__Data excerpts__:
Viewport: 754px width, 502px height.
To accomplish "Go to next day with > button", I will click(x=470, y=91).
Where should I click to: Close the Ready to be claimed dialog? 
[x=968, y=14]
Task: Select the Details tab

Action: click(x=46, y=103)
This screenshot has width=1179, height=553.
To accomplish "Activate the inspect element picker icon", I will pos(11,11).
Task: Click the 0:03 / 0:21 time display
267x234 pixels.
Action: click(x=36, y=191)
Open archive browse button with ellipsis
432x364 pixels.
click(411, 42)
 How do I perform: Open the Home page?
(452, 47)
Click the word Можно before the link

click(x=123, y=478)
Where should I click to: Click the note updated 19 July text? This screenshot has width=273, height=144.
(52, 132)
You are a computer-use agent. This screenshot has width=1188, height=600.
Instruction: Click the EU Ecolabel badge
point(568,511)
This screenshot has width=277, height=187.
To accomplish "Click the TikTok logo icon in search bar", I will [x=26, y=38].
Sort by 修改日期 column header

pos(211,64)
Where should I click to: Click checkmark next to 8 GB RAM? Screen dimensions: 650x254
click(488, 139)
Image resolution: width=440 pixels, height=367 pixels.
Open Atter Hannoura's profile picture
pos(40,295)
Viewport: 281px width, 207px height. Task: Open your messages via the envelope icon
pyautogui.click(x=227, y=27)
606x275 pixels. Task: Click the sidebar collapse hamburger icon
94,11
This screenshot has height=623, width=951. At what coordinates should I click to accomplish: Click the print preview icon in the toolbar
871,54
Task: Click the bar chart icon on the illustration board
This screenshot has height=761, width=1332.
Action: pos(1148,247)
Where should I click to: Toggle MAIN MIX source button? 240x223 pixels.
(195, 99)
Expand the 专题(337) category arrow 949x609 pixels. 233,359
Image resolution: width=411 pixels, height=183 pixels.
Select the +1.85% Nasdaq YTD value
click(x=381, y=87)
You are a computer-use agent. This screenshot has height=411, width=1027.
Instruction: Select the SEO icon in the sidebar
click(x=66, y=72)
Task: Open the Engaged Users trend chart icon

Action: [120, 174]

__Assignment__:
Only the last part of the records is wanted. Repeat it exactly, beginning at the line containing "Open Atter Hannoura's profile picture" and ending at the final line.

__Written response__:
Open Atter Hannoura's profile picture
pos(40,295)
Viewport: 281px width, 207px height. Task: Open your messages via the envelope icon
pyautogui.click(x=227, y=27)
606x275 pixels. Task: Click the sidebar collapse hamburger icon
94,11
This screenshot has height=623, width=951. At what coordinates should I click to accomplish: Click the print preview icon in the toolbar
871,54
Task: Click the bar chart icon on the illustration board
This screenshot has height=761, width=1332.
Action: pos(1148,247)
Where should I click to: Toggle MAIN MIX source button? 240x223 pixels.
(195, 99)
Expand the 专题(337) category arrow 949x609 pixels. 233,359
Image resolution: width=411 pixels, height=183 pixels.
Select the +1.85% Nasdaq YTD value
click(x=381, y=87)
You are a computer-use agent. This screenshot has height=411, width=1027.
Instruction: Select the SEO icon in the sidebar
click(x=66, y=72)
Task: Open the Engaged Users trend chart icon

Action: [120, 174]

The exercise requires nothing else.